Ersetze im folgenden Bericht über das Verfahren in Marbach „Gehirn“ durch „Gedächtnis“. Gib dabei den Abschnitt von „Das Schöffengericht folgte“ bis „Schöffengericht in Marbach.“ erneut wieder.

*Bereitgestellter Text*:
───
Das Schöffengericht folgte schließlich dem psychologischen Gutachten bei seiner Urteilsfindung. Foto: (dpa/Volker Hartmann)

Ein junger Mann ist vom Vorwurf der zweifachen Vergewaltigung freigesprochen worden.

Marbach - Wie zuverlässig ist unser Gehirn, wenn es sich an zurückliegende Ereignisse erinnern muss? Wann und warum verändern sich Erinnerungen, werden ausgeschmückt oder neu erschaffen? Diese elementaren Fragen der Psychologie liegen beinahe jeder Gerichtsverhandlung zugrunde und müssen für Angeklagte, Opfer oder Zeugen bewertet werden. Nicht selten geben Sachverständige den entscheidenden Hinweis, so auch im Fall einer zweifachen Vergewaltigung vor dem Schöffengericht in Marbach.
───
*Inhalt der Auflistung*:
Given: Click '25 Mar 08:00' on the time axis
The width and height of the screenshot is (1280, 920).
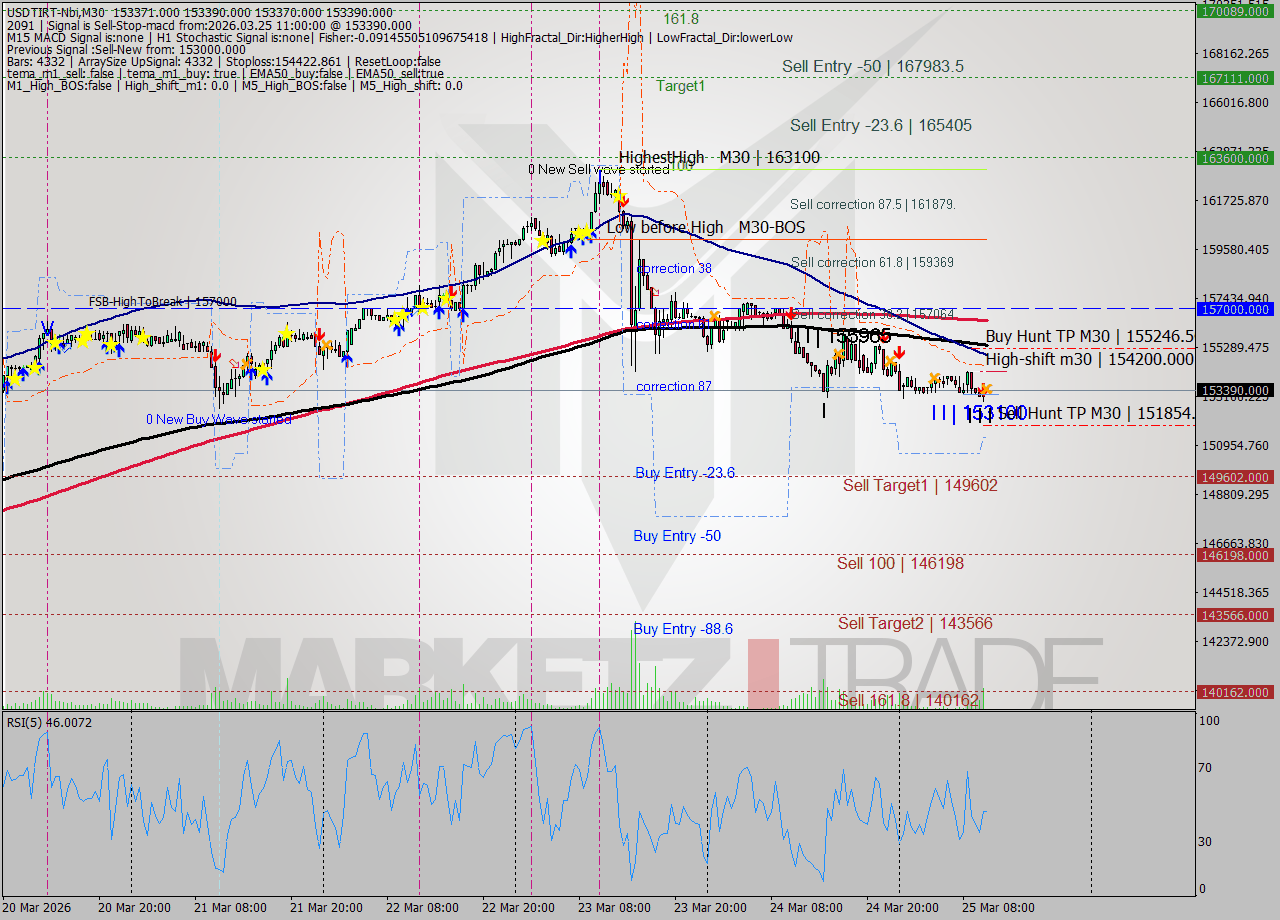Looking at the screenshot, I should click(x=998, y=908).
───
*Lösung der Aufgabe*:
Das Schöffengericht folgte schließlich dem psychologischen Gutachten bei seiner Urteilsfindung. Foto: (dpa/Volker Hartmann)

Ein junger Mann ist vom Vorwurf der zweifachen Vergewaltigung freigesprochen worden.

Marbach - Wie zuverlässig ist unser Gedächtnis, wenn es sich an zurückliegende Ereignisse erinnern muss? Wann und warum verändern sich Erinnerungen, werden ausgeschmückt oder neu erschaffen? Diese elementaren Fragen der Psychologie liegen beinahe jeder Gerichtsverhandlung zugrunde und müssen für Angeklagte, Opfer oder Zeugen bewertet werden. Nicht selten geben Sachverständige den entscheidenden Hinweis, so auch im Fall einer zweifachen Vergewaltigung vor dem Schöffengericht in Marbach.